Claudine (book series)
Bi MediaWikimedia/Portrait of Colette by Jacques-Émile Blanche, 1905, Museu Nacional d'Art de Catalunya
The Claudine book series (1900–1904) consists of the first four novels published by French author Colette, sold under the pen name of her first husband, Henry Gauthier-Villars. The first three novels adopt the form of a personal diary, while the fourth shifts to the perspective of another character named Annie.
After marrying the significantly younger Colette, Gauthier-Villars, or “Willy”, as he was known, compelled her to draw from personal experiences to write about a fictional ingénue with a similar background to hers, reportedly locking her in a room to force her writing. This resulted in a groundbreaking literary quartet that laid bare the complexities of female and bisexual desire in fin-de-siècle France.
Claudine at School (1900) introduces a 15-year-old Claudine as she begins an affair with her headmistress’s assistant, Miss Aimée Lanthenay. When the headmistress, Miss Sergent, discovers their relationship, she terminates it, only to pursue Aimée herself. Meanwhile, Miss Sergent simultaneously courts the male school superintendent, while Claudine and her classmates, boys and girls, flirt indiscriminately with each other. We also learn that Aimée’s younger sister, Luce, harbors an infatuation with Claudine, too. The novel was very sought after by Parisian readers, becoming an instant sensation.

In Claudine in Paris (1901), the 17-year-old protagonist relocates to the capital with her father, naively exploring her burgeoning sexuality and learning about her desires. Claudine Married (1902) sees her wed to Renaud, a much older mentor of sorts. Their sexual relationship is initially passionate but quickly becomes fraught with imbalance, exacerbated when Renaud introduces another woman into their household. Claudine’s attraction to this woman, Rézi, sparks mutual flirtation — possibly more — while Renaud’s pursuit of Rézi traps Claudine in a manipulative triangle. Here, her sexual identity crystallizes alongside her realization of marital oppression: her jealousy targets not her husband, but the woman they both desire.

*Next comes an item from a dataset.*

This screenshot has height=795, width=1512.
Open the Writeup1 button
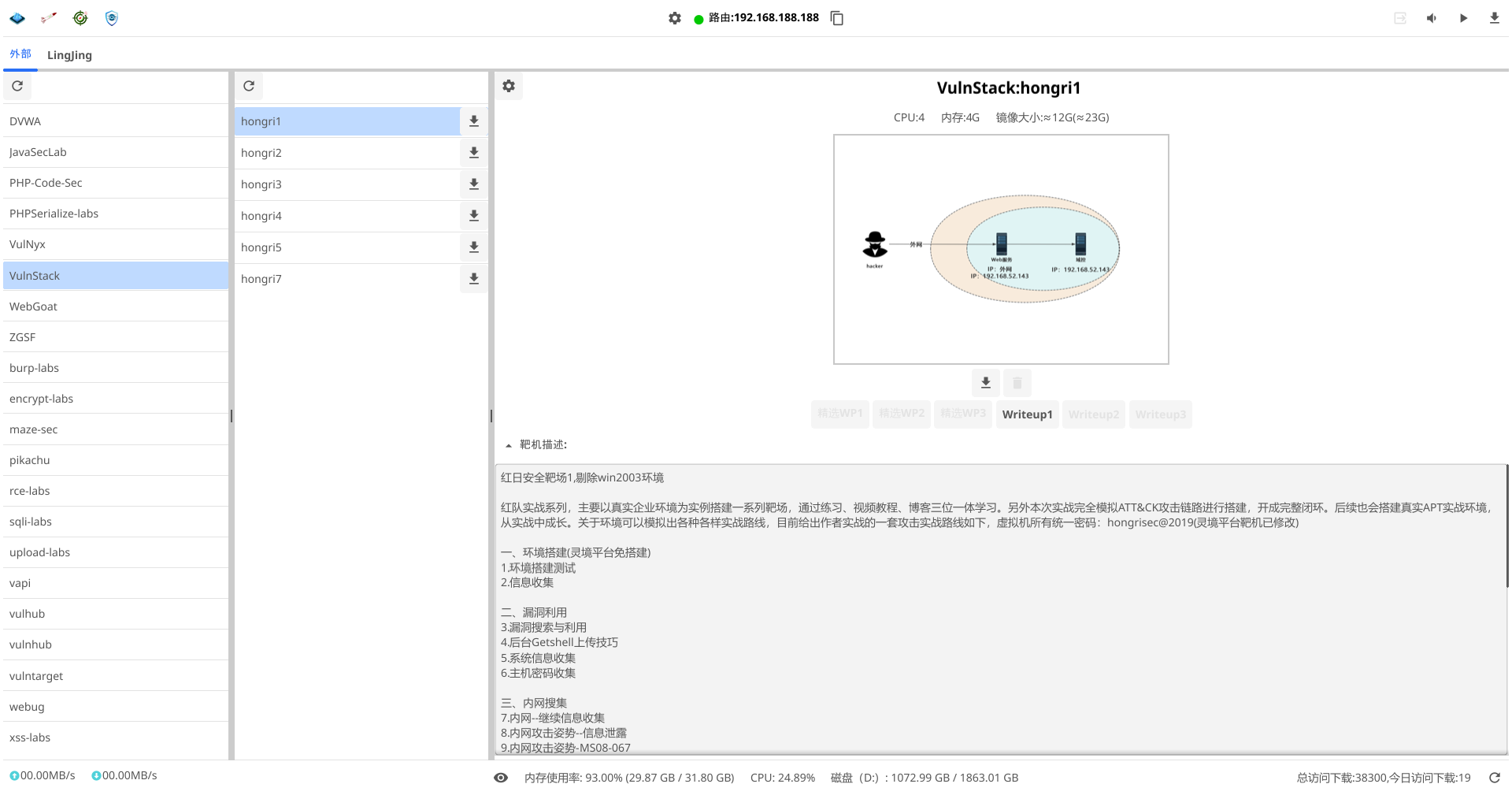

The concluding part, The Innocent Wife (1903), reframes the narrative through Annie, who marries Renaud after Claudine’s departure. Claudine appears peripherally as a liberated contrast to Annie’s stifled existence. Annie’s disillusionment with marriage fuels her feminist awakening, culminating in her abandoning Renaud after mustering the courage to leave, inspired by Claudine’s joy after marriage.
Collectively, the series constructs a universe full of bisexual characters — whether explicitly labeled or not — who engage romantically and sexually with each other. While the term “bisexuality” remains absent, the text’s fluid eroticism is undeniable. These novels inaugurated Colette’s lifelong literary works, where she continued to explore female sexuality as well as her bisexuality.